> Ziel der Übung:
Kopieren Sie das gesamte nachfolgende Material Zeile für Zeile und zeichengenau.

> Vorliegendes Material:

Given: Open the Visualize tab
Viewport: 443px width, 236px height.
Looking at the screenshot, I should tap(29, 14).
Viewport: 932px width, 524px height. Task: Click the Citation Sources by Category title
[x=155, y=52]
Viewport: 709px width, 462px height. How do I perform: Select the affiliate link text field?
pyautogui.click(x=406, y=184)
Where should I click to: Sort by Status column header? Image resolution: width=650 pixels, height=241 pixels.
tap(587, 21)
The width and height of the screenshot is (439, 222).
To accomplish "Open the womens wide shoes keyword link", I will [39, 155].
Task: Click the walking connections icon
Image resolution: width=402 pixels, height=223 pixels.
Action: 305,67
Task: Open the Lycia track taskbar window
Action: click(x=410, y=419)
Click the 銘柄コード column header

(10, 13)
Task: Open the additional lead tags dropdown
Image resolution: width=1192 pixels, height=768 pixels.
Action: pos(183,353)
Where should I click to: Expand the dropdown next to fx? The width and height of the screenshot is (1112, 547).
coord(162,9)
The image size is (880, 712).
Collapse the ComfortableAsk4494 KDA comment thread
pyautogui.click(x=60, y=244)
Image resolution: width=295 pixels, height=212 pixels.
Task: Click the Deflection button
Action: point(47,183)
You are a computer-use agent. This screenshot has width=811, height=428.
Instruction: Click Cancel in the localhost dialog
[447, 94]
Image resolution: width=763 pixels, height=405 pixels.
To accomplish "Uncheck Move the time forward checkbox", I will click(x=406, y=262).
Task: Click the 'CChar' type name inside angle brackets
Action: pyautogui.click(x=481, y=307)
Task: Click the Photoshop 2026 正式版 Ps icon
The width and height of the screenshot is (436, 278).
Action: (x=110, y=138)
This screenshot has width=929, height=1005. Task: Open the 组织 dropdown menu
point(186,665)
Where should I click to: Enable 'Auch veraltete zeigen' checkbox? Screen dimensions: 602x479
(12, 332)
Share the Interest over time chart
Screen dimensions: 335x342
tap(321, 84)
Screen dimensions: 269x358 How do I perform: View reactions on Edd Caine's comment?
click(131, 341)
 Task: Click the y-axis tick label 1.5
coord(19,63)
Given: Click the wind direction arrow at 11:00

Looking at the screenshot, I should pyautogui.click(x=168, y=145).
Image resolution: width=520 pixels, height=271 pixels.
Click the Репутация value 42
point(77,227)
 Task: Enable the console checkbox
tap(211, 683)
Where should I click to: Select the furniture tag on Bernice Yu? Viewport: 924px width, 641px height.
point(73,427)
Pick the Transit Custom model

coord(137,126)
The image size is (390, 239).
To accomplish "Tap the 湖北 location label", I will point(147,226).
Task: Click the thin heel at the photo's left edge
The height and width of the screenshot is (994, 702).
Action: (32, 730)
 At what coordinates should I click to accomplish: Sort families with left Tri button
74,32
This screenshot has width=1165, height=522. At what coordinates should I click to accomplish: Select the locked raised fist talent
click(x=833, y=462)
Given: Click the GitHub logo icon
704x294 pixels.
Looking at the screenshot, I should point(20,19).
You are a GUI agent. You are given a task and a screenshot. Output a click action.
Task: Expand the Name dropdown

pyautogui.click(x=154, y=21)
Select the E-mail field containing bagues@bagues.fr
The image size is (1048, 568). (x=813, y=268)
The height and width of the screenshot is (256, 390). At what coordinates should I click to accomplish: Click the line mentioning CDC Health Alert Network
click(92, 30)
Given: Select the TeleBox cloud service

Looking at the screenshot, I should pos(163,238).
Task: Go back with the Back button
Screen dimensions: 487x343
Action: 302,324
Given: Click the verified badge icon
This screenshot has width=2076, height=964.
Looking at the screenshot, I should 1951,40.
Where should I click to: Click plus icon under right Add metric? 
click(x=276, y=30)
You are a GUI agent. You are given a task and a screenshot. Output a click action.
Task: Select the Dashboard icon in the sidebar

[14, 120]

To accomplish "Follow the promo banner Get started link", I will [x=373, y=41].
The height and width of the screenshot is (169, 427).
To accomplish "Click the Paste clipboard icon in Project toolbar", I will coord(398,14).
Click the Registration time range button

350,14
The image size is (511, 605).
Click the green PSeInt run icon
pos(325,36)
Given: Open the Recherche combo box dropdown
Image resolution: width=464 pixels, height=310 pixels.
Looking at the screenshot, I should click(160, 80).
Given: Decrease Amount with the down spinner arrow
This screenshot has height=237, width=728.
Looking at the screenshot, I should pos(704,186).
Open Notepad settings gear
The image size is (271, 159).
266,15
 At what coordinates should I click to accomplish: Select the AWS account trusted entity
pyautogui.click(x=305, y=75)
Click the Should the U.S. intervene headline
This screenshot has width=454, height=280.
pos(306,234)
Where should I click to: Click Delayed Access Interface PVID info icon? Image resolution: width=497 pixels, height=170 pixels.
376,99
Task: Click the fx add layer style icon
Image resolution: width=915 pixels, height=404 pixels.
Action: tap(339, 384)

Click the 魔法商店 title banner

> Antwort:
Given: Open the Visualize tab
Viewport: 443px width, 236px height.
Looking at the screenshot, I should tap(29, 14).
Viewport: 932px width, 524px height. Task: Click the Citation Sources by Category title
[x=155, y=52]
Viewport: 709px width, 462px height. How do I perform: Select the affiliate link text field?
pyautogui.click(x=406, y=184)
Where should I click to: Sort by Status column header? Image resolution: width=650 pixels, height=241 pixels.
tap(587, 21)
The width and height of the screenshot is (439, 222).
To accomplish "Open the womens wide shoes keyword link", I will [39, 155].
Task: Click the walking connections icon
Image resolution: width=402 pixels, height=223 pixels.
Action: 305,67
Task: Open the Lycia track taskbar window
Action: click(x=410, y=419)
Click the 銘柄コード column header

(10, 13)
Task: Open the additional lead tags dropdown
Image resolution: width=1192 pixels, height=768 pixels.
Action: pos(183,353)
Where should I click to: Expand the dropdown next to fx? The width and height of the screenshot is (1112, 547).
coord(162,9)
The image size is (880, 712).
Collapse the ComfortableAsk4494 KDA comment thread
pyautogui.click(x=60, y=244)
Image resolution: width=295 pixels, height=212 pixels.
Task: Click the Deflection button
Action: point(47,183)
You are a computer-use agent. This screenshot has width=811, height=428.
Instruction: Click Cancel in the localhost dialog
[447, 94]
Image resolution: width=763 pixels, height=405 pixels.
To accomplish "Uncheck Move the time forward checkbox", I will click(x=406, y=262).
Task: Click the 'CChar' type name inside angle brackets
Action: pyautogui.click(x=481, y=307)
Task: Click the Photoshop 2026 正式版 Ps icon
The width and height of the screenshot is (436, 278).
Action: (x=110, y=138)
This screenshot has width=929, height=1005. Task: Open the 组织 dropdown menu
point(186,665)
Where should I click to: Enable 'Auch veraltete zeigen' checkbox? Screen dimensions: 602x479
(12, 332)
Share the Interest over time chart
Screen dimensions: 335x342
tap(321, 84)
Screen dimensions: 269x358 How do I perform: View reactions on Edd Caine's comment?
click(131, 341)
 Task: Click the y-axis tick label 1.5
coord(19,63)
Given: Click the wind direction arrow at 11:00

Looking at the screenshot, I should pyautogui.click(x=168, y=145).
Image resolution: width=520 pixels, height=271 pixels.
Click the Репутация value 42
point(77,227)
 Task: Enable the console checkbox
tap(211, 683)
Where should I click to: Select the furniture tag on Bernice Yu? Viewport: 924px width, 641px height.
point(73,427)
Pick the Transit Custom model

coord(137,126)
The image size is (390, 239).
To accomplish "Tap the 湖北 location label", I will point(147,226).
Task: Click the thin heel at the photo's left edge
The height and width of the screenshot is (994, 702).
Action: (32, 730)
 At what coordinates should I click to accomplish: Sort families with left Tri button
74,32
This screenshot has width=1165, height=522. At what coordinates should I click to accomplish: Select the locked raised fist talent
click(x=833, y=462)
Given: Click the GitHub logo icon
704x294 pixels.
Looking at the screenshot, I should point(20,19).
You are a GUI agent. You are given a task and a screenshot. Output a click action.
Task: Expand the Name dropdown

pyautogui.click(x=154, y=21)
Select the E-mail field containing bagues@bagues.fr
The image size is (1048, 568). (x=813, y=268)
The height and width of the screenshot is (256, 390). At what coordinates should I click to accomplish: Click the line mentioning CDC Health Alert Network
click(92, 30)
Given: Select the TeleBox cloud service

Looking at the screenshot, I should pos(163,238).
Task: Go back with the Back button
Screen dimensions: 487x343
Action: 302,324
Given: Click the verified badge icon
This screenshot has width=2076, height=964.
Looking at the screenshot, I should 1951,40.
Where should I click to: Click plus icon under right Add metric? 
click(x=276, y=30)
You are a GUI agent. You are given a task and a screenshot. Output a click action.
Task: Select the Dashboard icon in the sidebar

[14, 120]

To accomplish "Follow the promo banner Get started link", I will [x=373, y=41].
The height and width of the screenshot is (169, 427).
To accomplish "Click the Paste clipboard icon in Project toolbar", I will coord(398,14).
Click the Registration time range button

350,14
The image size is (511, 605).
Click the green PSeInt run icon
pos(325,36)
Given: Open the Recherche combo box dropdown
Image resolution: width=464 pixels, height=310 pixels.
Looking at the screenshot, I should click(160, 80).
Given: Decrease Amount with the down spinner arrow
This screenshot has height=237, width=728.
Looking at the screenshot, I should pos(704,186).
Open Notepad settings gear
The image size is (271, 159).
266,15
 At what coordinates should I click to accomplish: Select the AWS account trusted entity
pyautogui.click(x=305, y=75)
Click the Should the U.S. intervene headline
This screenshot has width=454, height=280.
pos(306,234)
Where should I click to: Click Delayed Access Interface PVID info icon? Image resolution: width=497 pixels, height=170 pixels.
376,99
Task: Click the fx add layer style icon
Image resolution: width=915 pixels, height=404 pixels.
Action: tap(339, 384)

Click the 魔法商店 title banner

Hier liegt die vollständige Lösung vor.